The 1920 United States presidential election in Georgia took place on November 2, 1920, as part of the wider United States presidential election. Voters chose 14 representatives, or electors, to the Electoral College, who voted for president and vice president.

With the exception of a handful of historically Unionist North Georgia counties – chiefly Fannin but also to a lesser extent Pickens, Gilmer and Towns – Georgia since the 1880s had been a one-party state dominated by the Democratic Party. Disfranchisement of almost all African-Americans and most poor whites had made the Republican Party virtually nonexistent outside of local governments in those few hill counties, and the national Democratic Party served as the guardian of white supremacy against a Republican Party historically associated with memories of Reconstruction. The only competitive elections were Democratic primaries, which state laws restricted to whites on the grounds of the Democratic Party being legally a private club.

Nonetheless, the largely white but secessionist “upcountry” regions of the state – lying immediately south of the few substantially unionist counties – had seen strong opposition to the policies of Democratic President Woodrow Wilson since World War I broke out. Wilson had attempted to purge anti-war Southern Democrats in the 1918 midterm elections, and with the passage of the Nineteenth Amendment and his League of Nations proposal, further hostility to him emerged in Georgia.

All these factors meant Cox lost significantly in the upcountry areas of the state where Harding carried many areas that had supported Populist Thomas E. Watson or Progressives in recent elections. Elsewhere, however, partisan loyalties remained extremely strong, so that Harding's gain was less than most other Southern states and Georgia surpassed Louisiana – where a major anti-Wilson revolt was occurring at the polls in Acadiana – as the third-most Democratic state behind Mississippi and South Carolina.

== Democratic primary ==

A primary for the Democratic presidential candidate was held in Georgia on April 20, 1920. United States Attorney General A. Mitchell Palmer defeated Thomas E. Watson and Hoke Smith, despite losing the popular vote to Watson. Polls did not open in Wilkinson County, leading Chairman John Flynt of the Democratic State Executive Committee to appoint two Palmer delegates from that county in accordance with primary rules. The subcommittee of the State Executive Committee, empowered to set the rules for all primaries other than gubernatorial or senatorial contests, had determined that the Georgia's delegates to the 1920 Democratic National Convention would be allocated to the candidate receiving the highest number of county unit votes under the county unit system. This selection would be formalized at the Georgia presidential convention in Atlanta on May 18, along with other matters. B. M. Blackburn, a representative of Watson, stated that it "would be utterly unfair and ridiculous for a minority to control the convention". Smith claimed that he had "no idea that the convention would consider itself bound by any rules except its own."

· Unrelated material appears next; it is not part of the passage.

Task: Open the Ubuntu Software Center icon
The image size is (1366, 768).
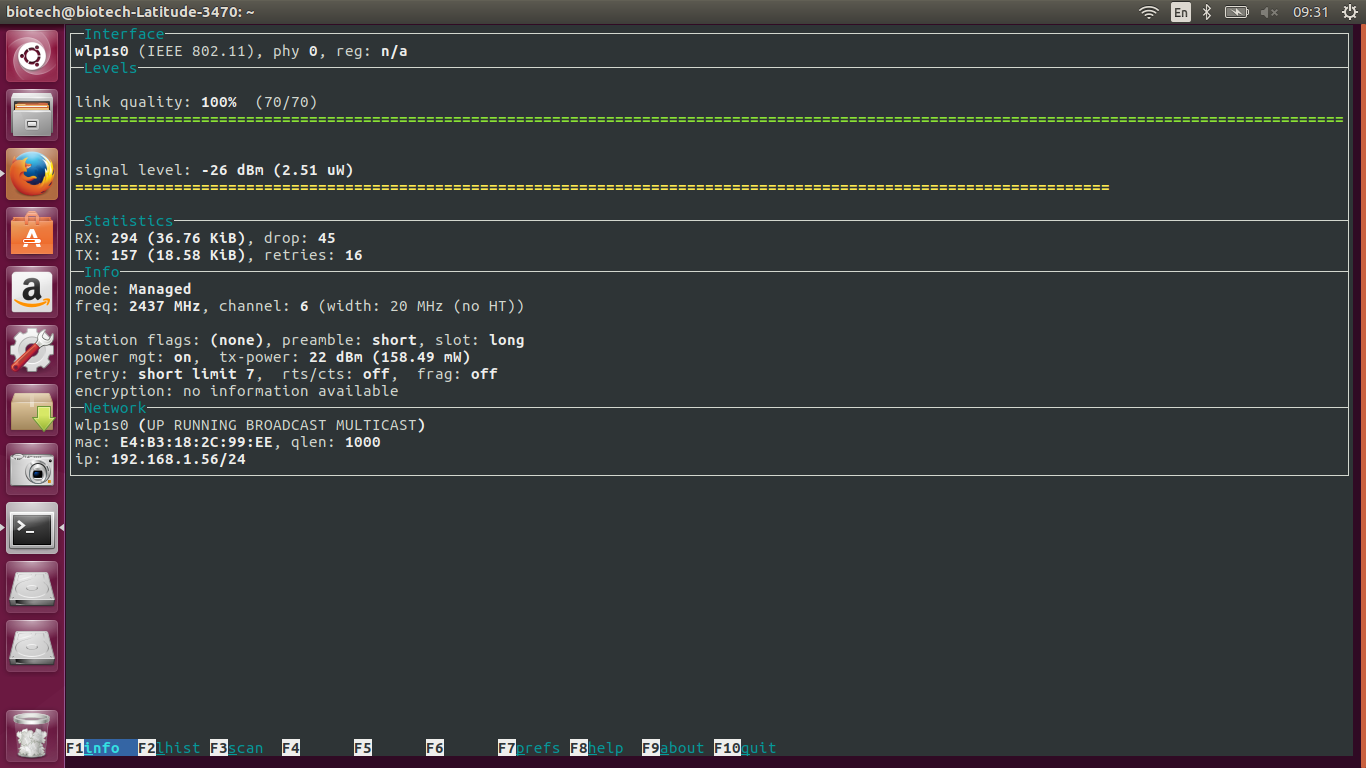Action: pos(32,232)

Watson contested the results in Chatham, claiming that his name had been scratched off the ballots; in Wilkinson, as there had been no primary election; and in Bulloch, asserting that his supporters had been unable to vote in a precinct where no ballot box was provided. Smith contested Murray and Atkinson, claiming that the county executive committees had arbitrarily excluded certain precincts.

At the convention, the majority of delegates, who were composed of Smith and Watson supporters, ignored the rule passed by the Democratic state executive committee, viewing the convention as sovereign and above the committee, with the right to select national convention delegates. This majority passed resolutions opposing the Covenant of the League of Nations as negotiated at Paris, rejecting a potential Wilson third term, advocating free speech, free press, local self-government, and repeal of all espionage, sedition, and conscription laws passed during the war. Furthermore, they elected William J. Vereen to succeed Clark Howell as Georgia's member of the Democratic National Committee.

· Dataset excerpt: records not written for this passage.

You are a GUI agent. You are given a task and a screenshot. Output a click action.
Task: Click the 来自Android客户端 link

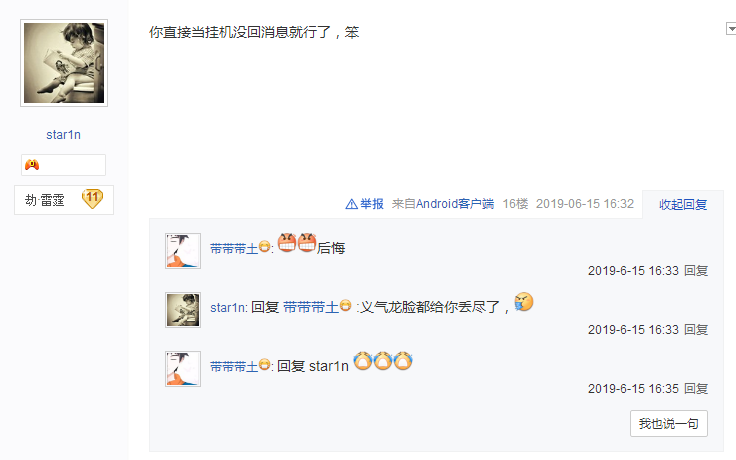tap(443, 204)
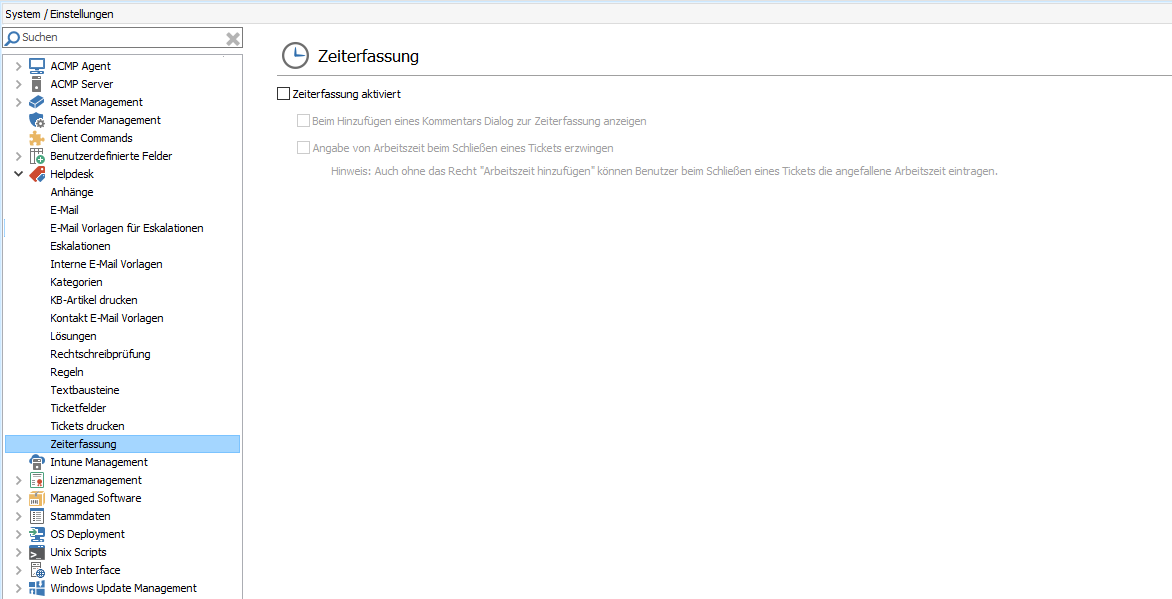Screen dimensions: 1172x599
Task: Click the Client Commands puzzle icon
Action: pyautogui.click(x=37, y=137)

The majority offered to split the delegation in three, which was refused by Palmer leaders. The majority then elected delegates to the national convention to vote only for a candidate favorable to the principles endorsed by the convention. After adjournment, Palmer supporters convened separately, electing a rival delegation pledged to Palmer, and reelecting Howell as national committeeman. The Credentials Committee of the national convention chose to seat the delegates pledged to Palmer.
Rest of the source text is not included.